Barcelona da un paso más para consolidarse como polo digital en el sur de Europa con la llegada de una gran inversión internacional. Una compañía tecnológica británica Ark invertirá más de 600 millones de euros en un nuevo centro de datos en la ciudad, un proyecto que generará centenares de puestos de trabajo y reforzará el papel de la capital catalana en la economía digital.
El futuro equipamiento se ubicará en un solar industrial de 30.000 metros cuadrados en la zona de La Maquinista y tendrá una capacidad tecnológica de hasta 45 MW, orientada a dar respuesta a la creciente demanda vinculada a la inteligencia artificial, el procesamiento de datos y la computación de alto rendimiento.
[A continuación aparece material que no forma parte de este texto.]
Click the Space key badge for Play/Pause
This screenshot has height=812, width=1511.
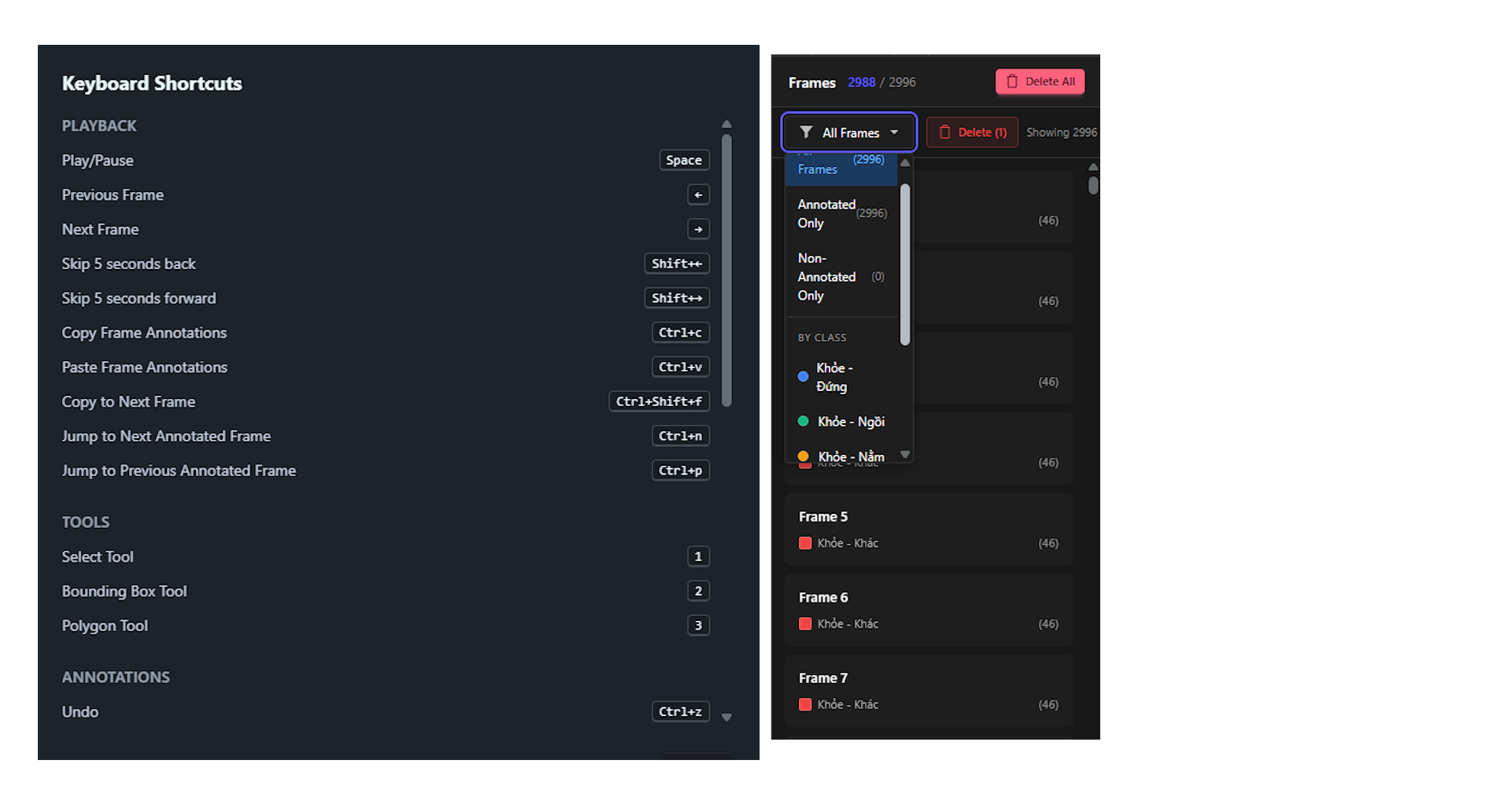[683, 161]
Centenares de puestos de trabajo en diferentes fases
El proyecto tendrá un impacto directo en el empleo. Durante la fase de construcción, se prevé la creación de unos 350 puestos de trabajo, mientras que una vez el centro esté operativo generará alrededor de 150 puestos de trabajo estables, especialmente perfiles técnicos como ingenieros mecánicos, eléctricos y especialistas en IT.
Además, la iniciativa también impulsará la actividad económica indirecta, con la participación de empresas y proveedores locales.
Desde la compañía promotora subrayan que la elección de Barcelona no es casual. La ciudad se posiciona como un enclave estratégico para desplegar infraestructuras que deben estar cerca de los grandes núcleos de población y centros empresariales, especialmente en un contexto de crecimiento exponencial de los datos.
El proyecto quiere dar respuesta a nuevos retos tecnológicos como la computación soberana o las aplicaciones de inteligencia artificial, que requieren instalaciones potentes y próximas a los usuarios.
Colaboración con el tejido local
El desarrollo del centro contará con colaboración público-privada, con el apoyo del Gobierno a través de ACCIÓ y del Ayuntamiento de Barcelona. El objetivo es facilitar la participación de empresas locales en la construcción y consolidar el ecosistema tecnológico del territorio.
Desde el sector inmobiliario y tecnológico destacan que esta inversión puede marcar un punto de inflexión para Barcelona, situándola entre las ciudades más atractivas de Europa para proyectos vinculados a la nueva economía digital.
Con este movimiento, la ciudad refuerza su apuesta por un modelo basado en la innovación, la tecnología y la captación de inversiones internacionales con alto valor añadido.